Re: Re: An easier way to create time series.

Xiangdong Huang Wed, 14 Aug 2019 20:52:48 -0700

Hi,

This is really an interesting topic.

I just want to list some use cases and the term different users use
according to my knowledge.

Indeed different users use different terms to describe the same thing:

1. In many industrial cases, users will say a "machine/device" has some
"sensors",
while a sensor may generate several "conditions" (I mean, the state of sth,
and I am not sure whether the English word is correct) (工况 in Chinese).
For example, in an excavator management applications, these "condition"s
are like: the speed, the mileage, the malfunction state of sth....

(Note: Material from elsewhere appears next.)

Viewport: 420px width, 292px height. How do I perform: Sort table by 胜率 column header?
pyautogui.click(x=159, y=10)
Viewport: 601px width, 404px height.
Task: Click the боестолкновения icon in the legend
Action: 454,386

2. Some users say a "machine/device" has some "variable" (变量 in Chinese)..
For example, a subway train has more than 3000 variables now. The
"variable"
here is equal with "conditions".

3. Some users say  "metering data" (测点 in Chinese）.. For example, an
electricity meter has more than 100 "metering data". e.g., the A/B/C
voltage..

They do not say "source" or "data source". However, if you told them your
"machine/device" is a "source", they will agree.

In my understanding, a "source data source" is a specific object that can
generate data..

Now let's review the concept[1] of InfluxDB.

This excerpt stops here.